BOGOTA, samedi 20 septembre 2003 (LatinReporters.com) - Après la République démocratique du Congo (ex-Zaïre) et le Myanmar (ex-Birmanie), la Colombie est le pays qui compte le plus d'enfants combattants. L'organisation internationale de défense des droits humains Human Rights Watch (HRW) chiffre à 11.000 les mineurs des deux sexes enrôlés de gré ou de force dans les groupes armés irréguliers colombiens, à savoir les commandos paramilitaires ou, pour plus de 80% des jeunes concernés, les deux guérillas d'extrême gauche.

L'armée colombienne ne recruterait pas de mineurs. HRW n'utilise donc pas l'expression enfants-soldats. Elle précise que les enfants combattants séquestrent, mutilent et assassinent, y compris, parfois, des compagnons déserteurs.

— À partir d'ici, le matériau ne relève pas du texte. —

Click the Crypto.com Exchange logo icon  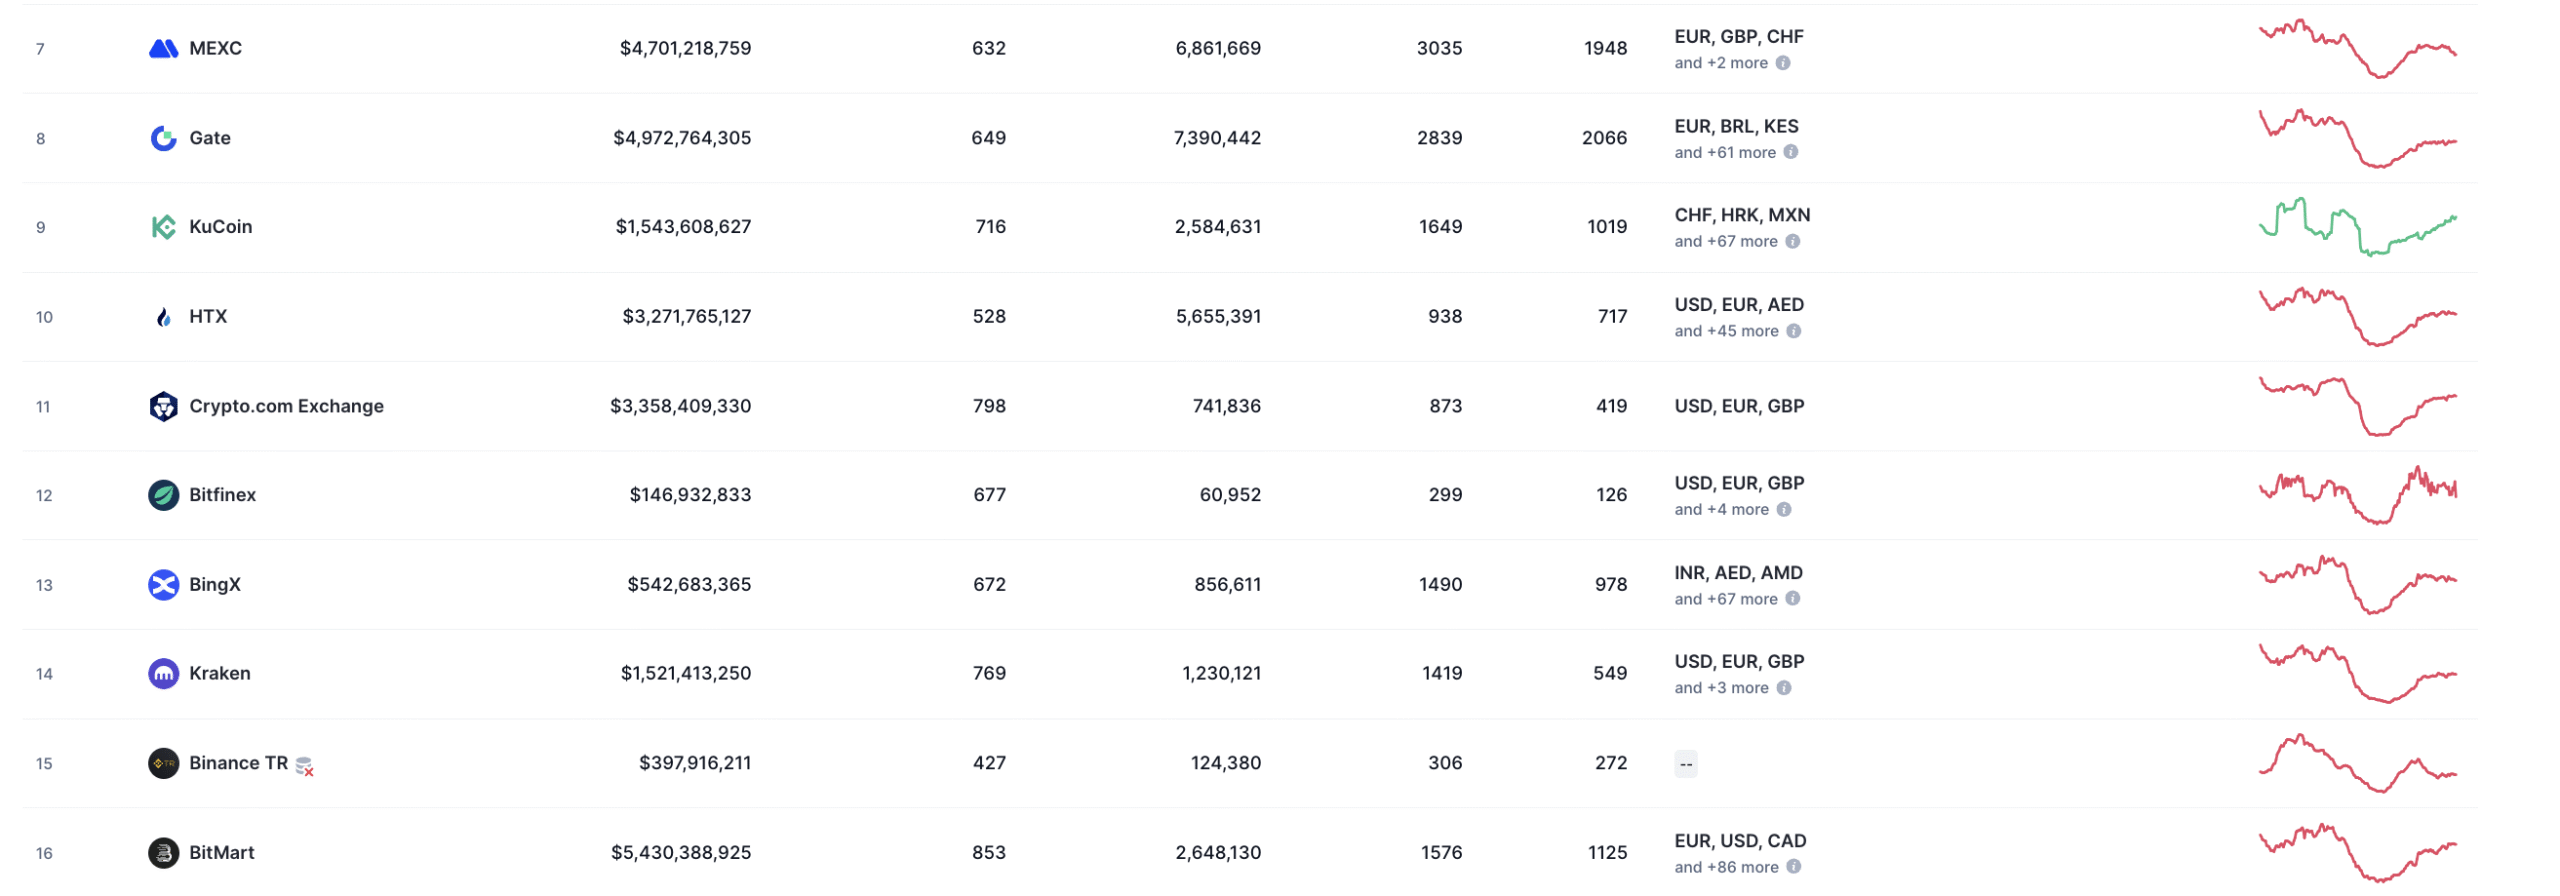163,406
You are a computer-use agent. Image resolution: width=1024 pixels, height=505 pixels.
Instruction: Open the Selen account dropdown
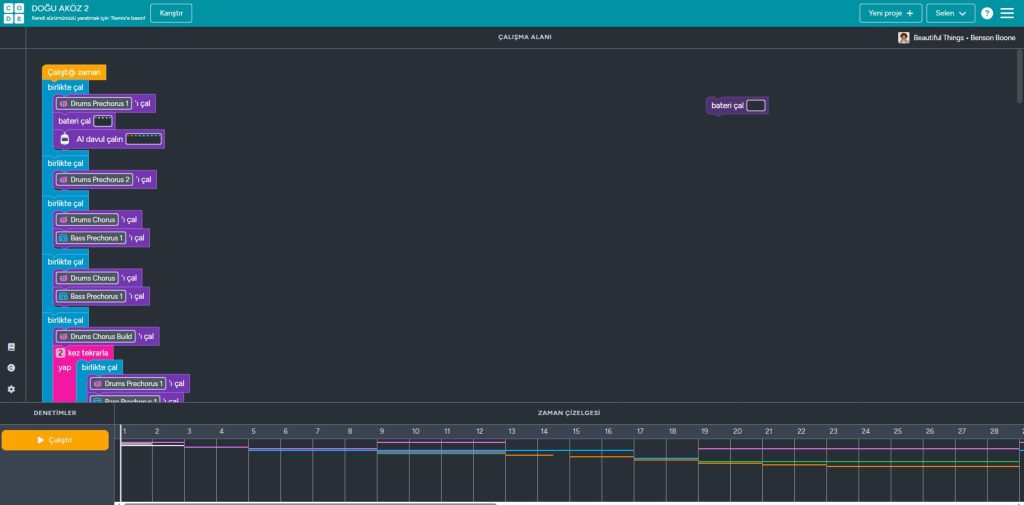(950, 13)
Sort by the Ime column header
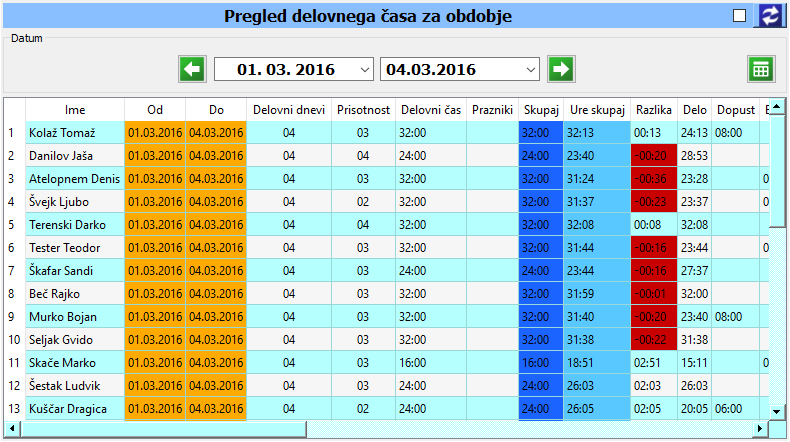This screenshot has width=790, height=442. (x=75, y=109)
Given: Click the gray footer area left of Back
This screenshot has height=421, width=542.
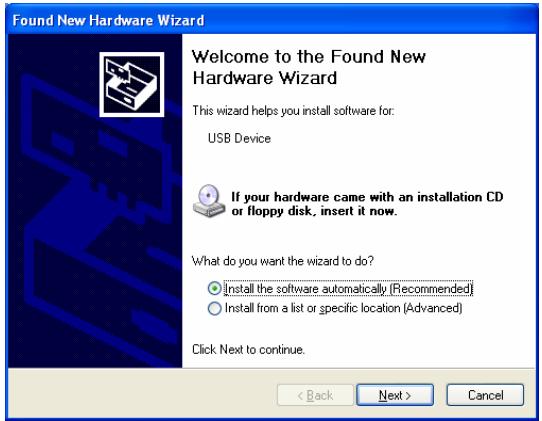Looking at the screenshot, I should coord(142,394).
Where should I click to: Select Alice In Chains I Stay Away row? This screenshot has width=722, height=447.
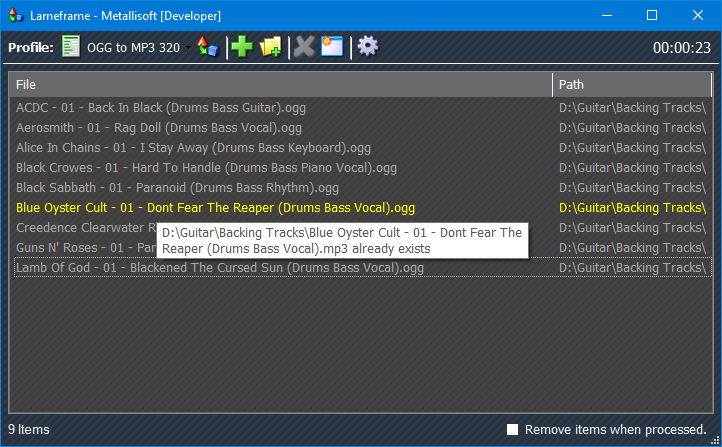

HRW appelle "enfants" les mineurs de moins de 18 ans. L'organisation présentait jeudi à Bogota un rapport intitulé "Tu apprendras à ne pas pleurer: enfants combattants en Colombie". HRW y affirme que 7.400 de ces enfants sont mobilisés par la guérilla marxiste des FARC (Forces armées révolutionnaires de Colombie), 1.480  par la guérilla pro-castriste de l'ELN (Armée de libération nationale) et 2.200 par les paramilitaires d'extrême droite, adversaires acharnés des guérilleros.

Les 11.080 mineurs ainsi recensés constituent le quart de tous les combattants des trois forces irrégulières. Mais les deux guérillas regroupent à elles seules 81% de ces enfants ou adolescents mineurs qui manient fusil, grenades, dynamite et mortiers.

HRW évalue le nombre de combattants des FARC à 26.500, le chiffre le plus élevé jamais avancé jusqu'à présent, soit 16.500 guérilleros et 10.000 "miliciens urbains" en civil vivant de façon apparemment normale. Avec ses 7.400 recrues mineures, la guérilla des FARC, la plus puissante, compterait donc 28% de combattants de moins de 18 ans. Ce sont les FARC qui séquestrent depuis le 23 février 2002 la franco-colombienne Ingrid Betancourt, ex-sénatrice et ex-candidate à la présidence.

Crime de guerre

"Envoyer se faire tuer au combat des enfants de moins de 18 ans est condamnable, mais utiliser des enfants combattants de moins de 15 ans est un crime de guerre" affirme José Miguel Vivanco, directeur de la section Amériques de Human Rights Watch. L'organisation humanitaire souligne que "plusieurs milliers" de recrues des groupes armés irréguliers colombiens ont effectivement moins de 15 ans, l'âge de recrutement minimum autorisé par les Conventions de Genève.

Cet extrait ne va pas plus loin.